In an instant, Skype went from being cool and disruptive to a wildly over-priced acquisition that made little strategic sense for eBay. While eBay has struggled to figured out how Skype fits into the scheme of things (and taken a $1.4-billion writedown on the deal), Skype has evolved into a solid, growing business with revenue last year of $375-million, 276 million registered users, and 100 billion minutes of calls generated over the past five years.
Yet Skype receives little or no respect for being one of the few bright lights within the telecom industry, which makes it the resident Rodney Dangerfield, whose catch line was “I don’t get no respect”. You rarely see stories about Skype’s growth or how well it’s managed to do despite becoming an orphan within the eBay empire. Instead, the focus is always on how eBay paid too much, the writedown and how Skype makes no strategic sense for eBay.

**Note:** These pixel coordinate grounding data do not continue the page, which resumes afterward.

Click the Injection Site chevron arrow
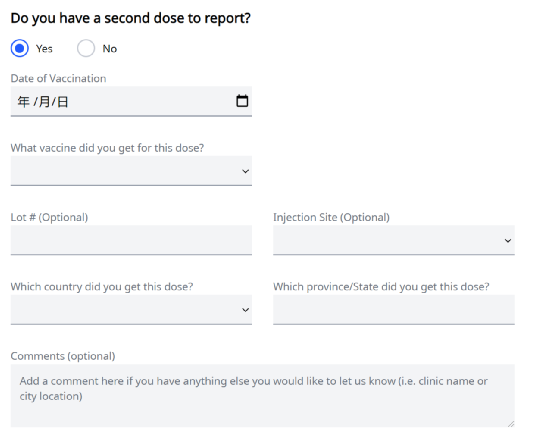 click(x=508, y=241)
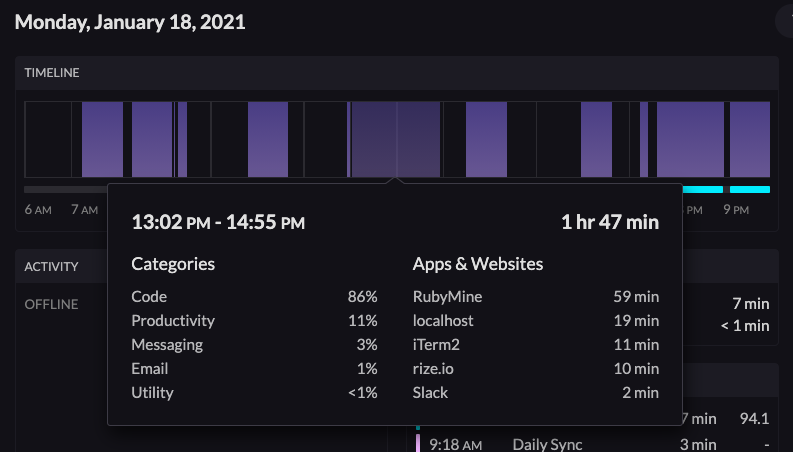Select RubyMine in Apps & Websites
This screenshot has width=793, height=452.
(446, 296)
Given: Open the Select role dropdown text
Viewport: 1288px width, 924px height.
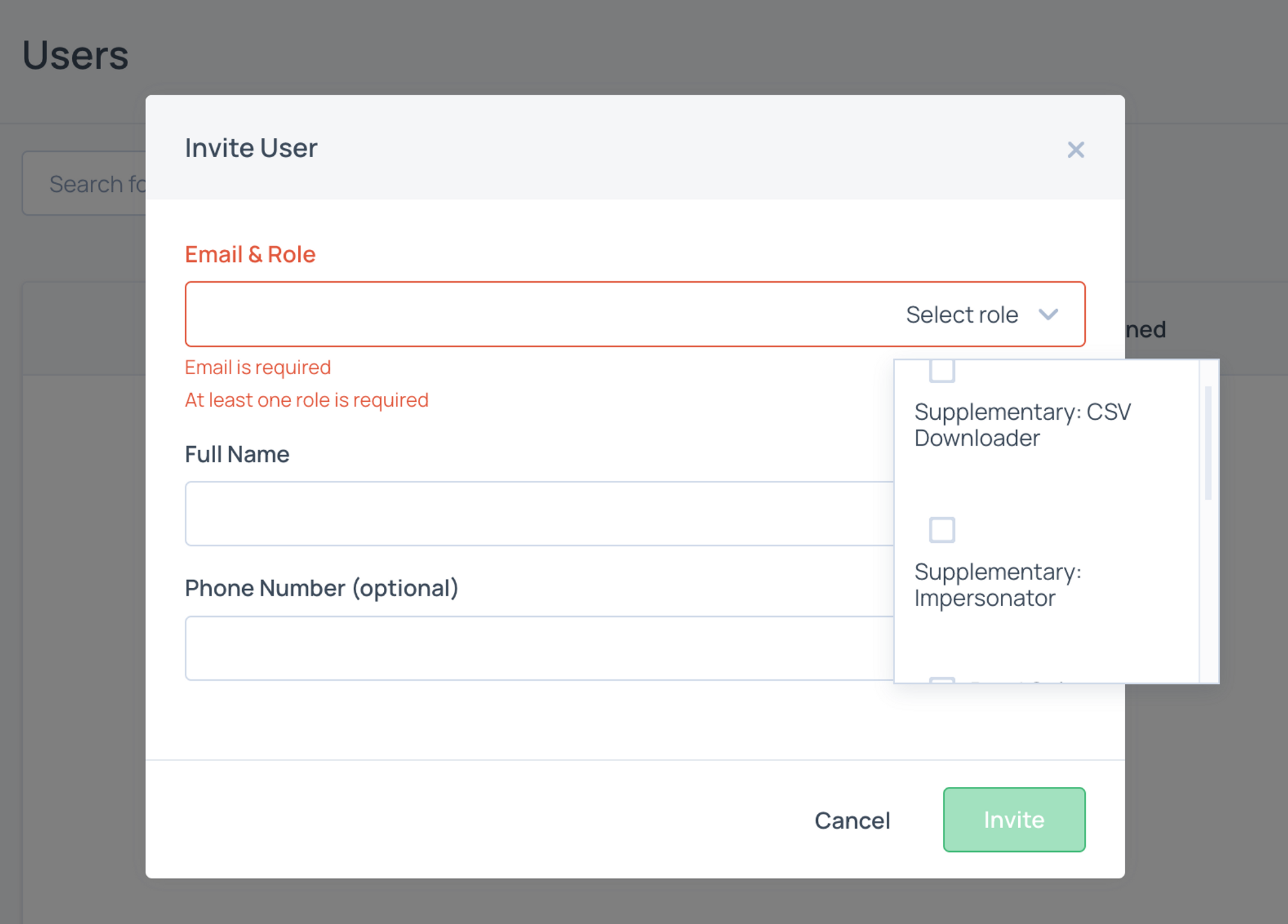Looking at the screenshot, I should pos(961,315).
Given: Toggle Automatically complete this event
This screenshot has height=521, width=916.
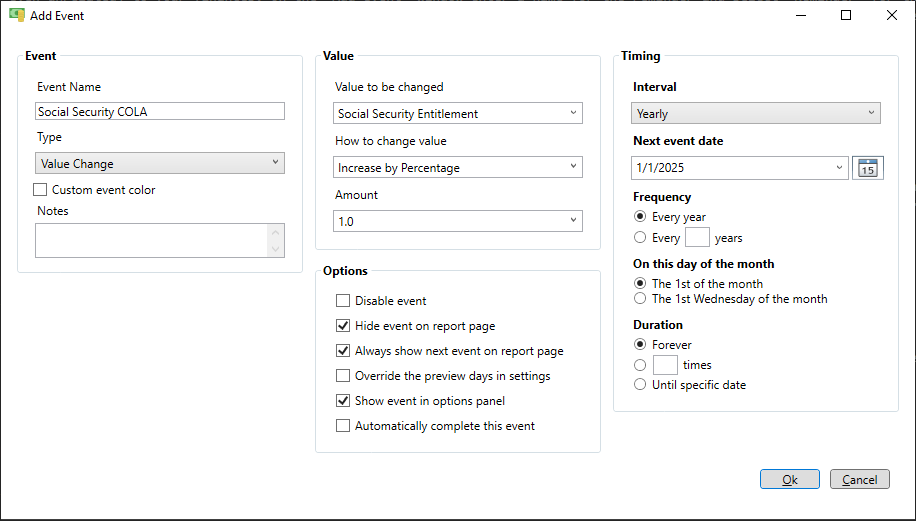Looking at the screenshot, I should coord(343,426).
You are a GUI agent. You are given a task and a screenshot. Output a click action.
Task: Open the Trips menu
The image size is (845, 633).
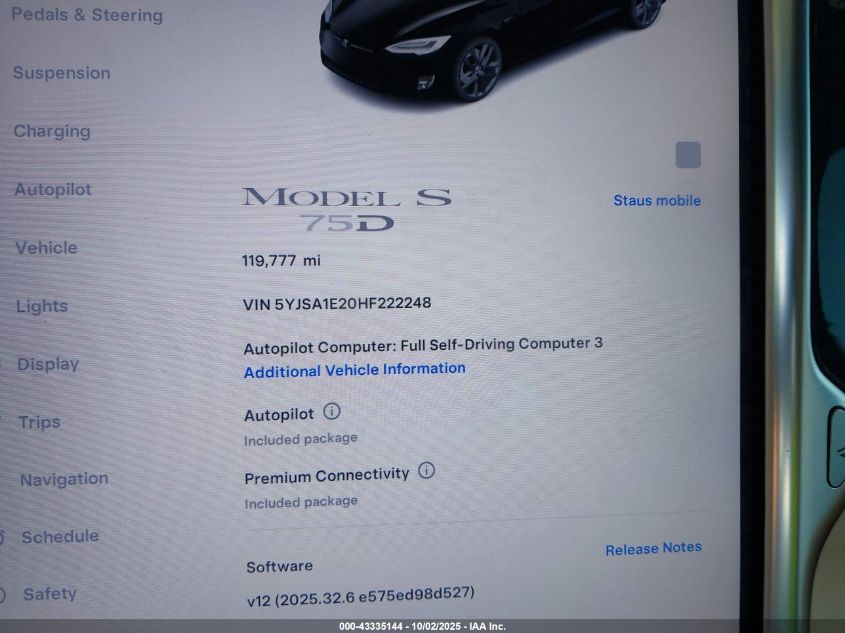[x=39, y=422]
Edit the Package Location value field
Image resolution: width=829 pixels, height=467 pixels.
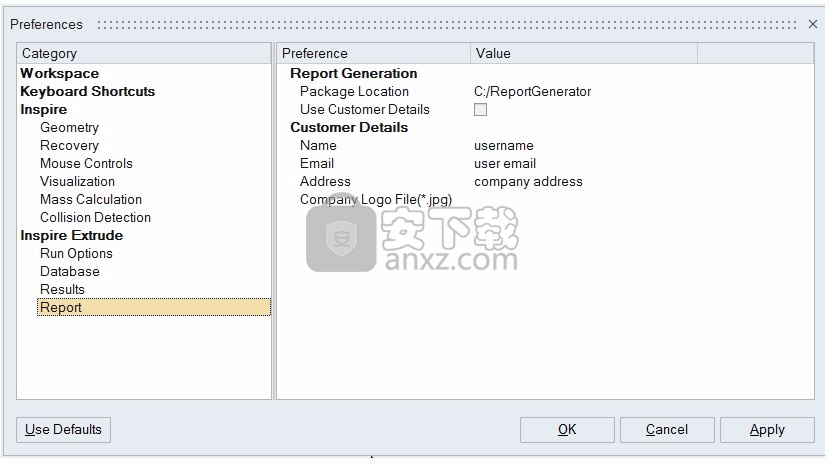(x=532, y=91)
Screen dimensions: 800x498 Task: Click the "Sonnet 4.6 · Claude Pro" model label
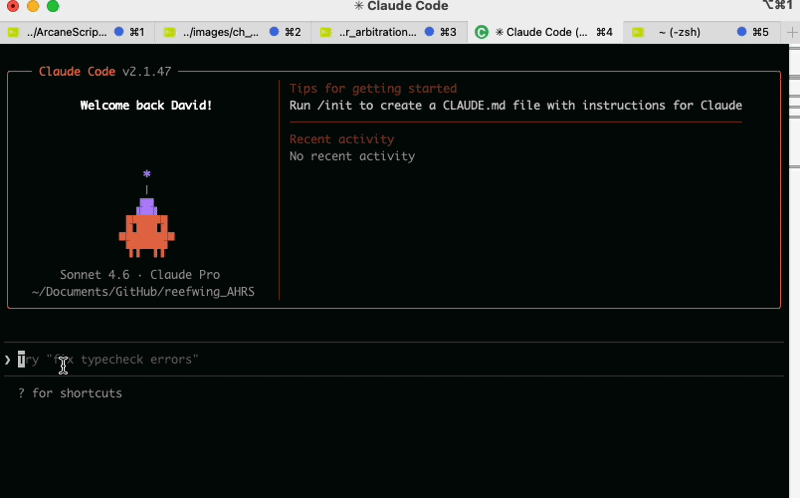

The question facing eBay and its new president, John Donahue, is what to do with eBay (and StumbleUpon and Craigslist, for that matter). Do you sell Skype, and wash your hands of an acquisition that made little sense. Do you keep it, and try to grow the crap out of it?
TechCrunch, which loves nothing better than a juicy M&A rumour, is reporting Google could be in talks to buy or partner with Skype. It’s hard to tell whether there’s anything to the speculation given it seems to be based on the where there is smoke, there is fire approach.
The biggest issue for eBay is doing something with Skype that doesn’t make them look like strategic idiots again. If Donahue going to get off to a solid start as president, he needs to do something with Skype that looks smart, savvy and pragmatic.
Given Google’s interest in telecom (GrandCentral, GTalk, wireless spectrum etc.), Skype could make sense at the right price. Of course, it made sense for Google a few years ago when Tim Draper, one of Skype’s early investors, was running around Silicon Valley boldly suggesting Skype was worth $1-billion.
More: Silicon Valley Insider suggests Skype could be acquired for $3.1-billion to $4-billion, which would let eBay walk away with its head held high.